1 打抜き切断装置 2A、2B 切断刃 3 上型 4 下型 5 床タイル材 6A、6B カット刃 60A、60B 刃先部 62、65、66 テーパ面 7A、7B 押圧刃 72、76 テーパ面(押圧面)

Claims (2)

  1. 切断刃を有する上型を降下させることにより、下型上の床タイル材を切断刃によって打抜き切断する、打抜き切断装置において、
    切断刃が、床タイル材を打抜き切断するカット刃と、押圧刃と、からなっており、
    押圧刃は、カット刃が床タイル材を打抜いた際に、床タイル材の、カット刃により形成された切断端面の、上縁部、を押圧することによって、該切断端面にエッジ加工を施す、押圧面を、有しており、
    押圧刃の上記押圧面が、テーパ面であり、
    押圧刃が、垂直面と上記テーパ面とで構成された刃先部を有しており、
    カット刃が、垂直面とテーパ面とで構成された刃先部を有する片テーパ面型カット刃であり、
    押圧刃が、その垂直面をカット刃の上記垂直面に当接した状態で、カット刃と一体に設けられており、
    押圧刃の上記テーパ面が、カット刃の刃先より上方に位置している、ことを特徴とする打抜き切断装置。

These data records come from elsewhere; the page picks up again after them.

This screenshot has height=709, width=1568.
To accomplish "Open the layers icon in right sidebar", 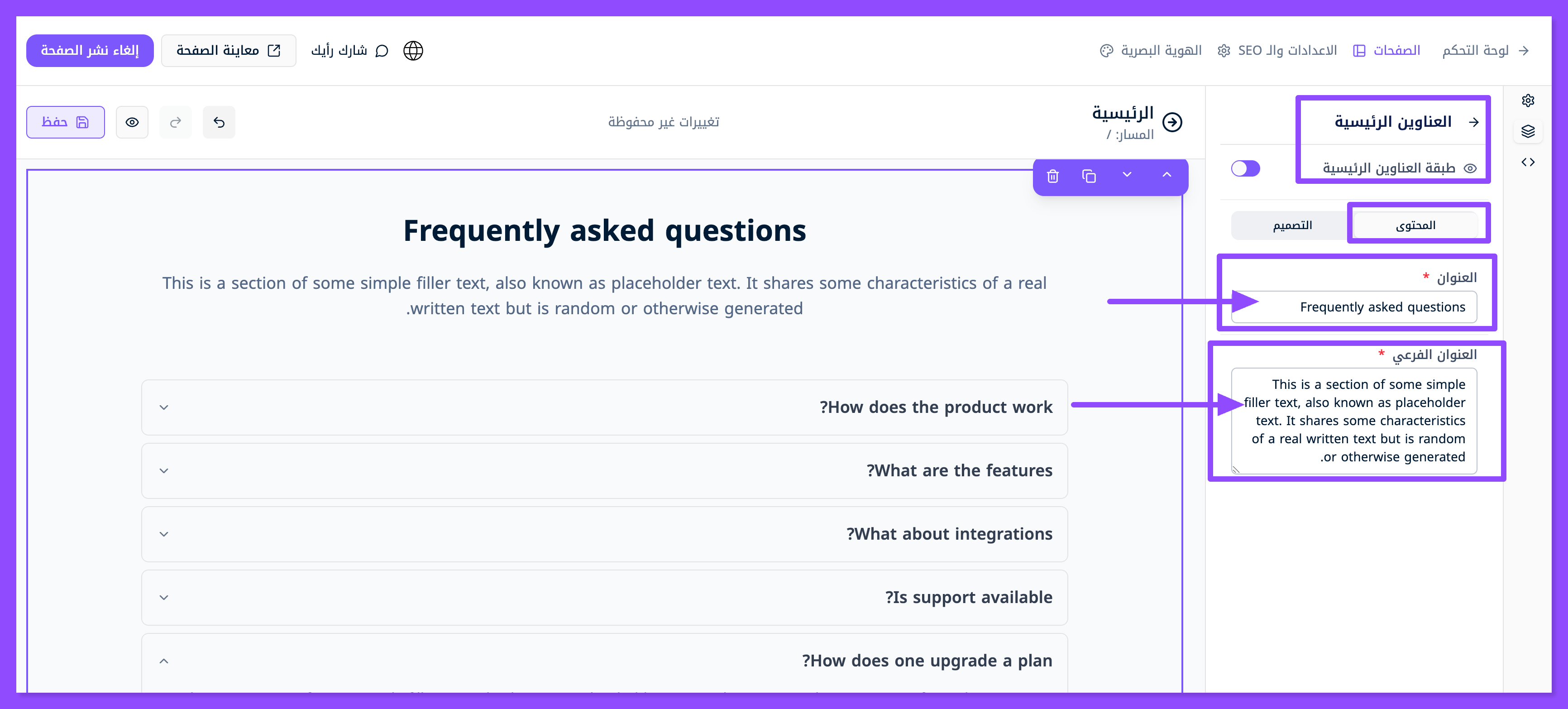I will coord(1528,131).
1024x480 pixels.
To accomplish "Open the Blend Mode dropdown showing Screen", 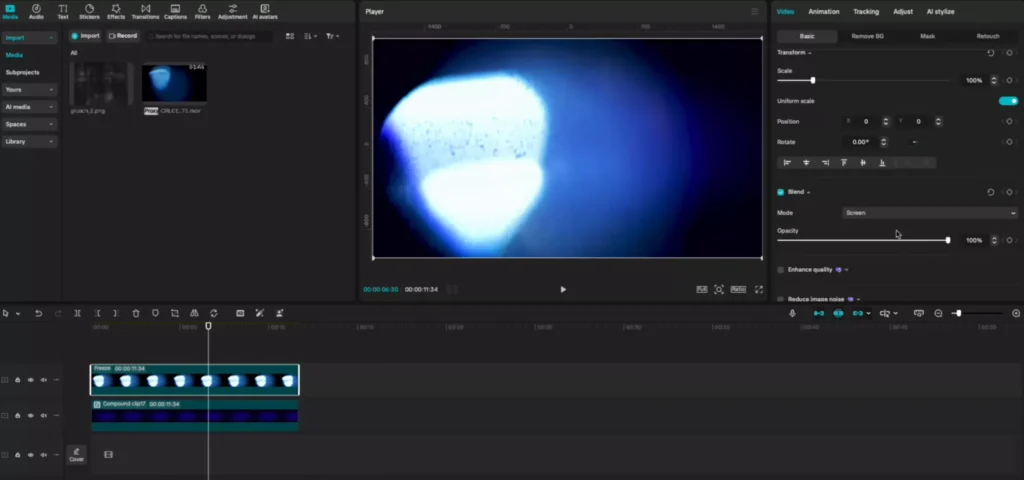I will (x=929, y=213).
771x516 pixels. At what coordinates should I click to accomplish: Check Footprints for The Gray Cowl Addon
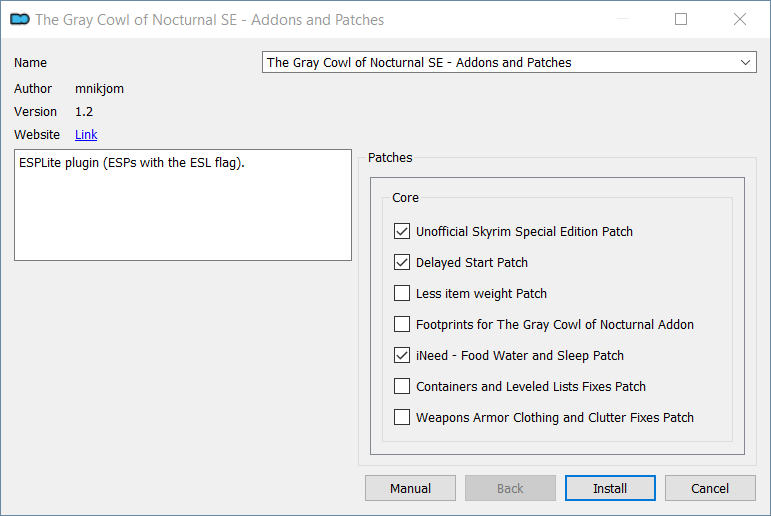coord(402,324)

  2. 切断刃を有する上型を降下させることにより、下型上の床タイル材を切断刃によって打抜き切断する、打抜き切断装置において、
    切断刃が、床タイル材を打抜き切断するカット刃と、押圧刃と、からなっており、
    押圧刃は、カット刃が床タイル材を打抜いた際に、床タイル材の、カット刃により形成された切断端面の、上縁部、を押圧することによって、該切断端面にエッジ加工を施す、押圧面を、有しており、
    押圧刃の上記押圧面が、テーパ面であり、
    押圧刃が、垂直面と上記テーパ面とで構成された刃先部を有しており、
    カット刃が、互いに逆方向の2つのテーパ面で構成された刃先部と、2つの垂直面と、を有する両テーパ面型カット刃であり、
    押圧刃が、その垂直面をカット刃の上記垂直面に当接した状態で、カット刃と一体に設けられており、
    押圧刃の上記テーパ面が、カット刃の刃先部より上方に位置している、ことを特徴とする打抜き切断装置。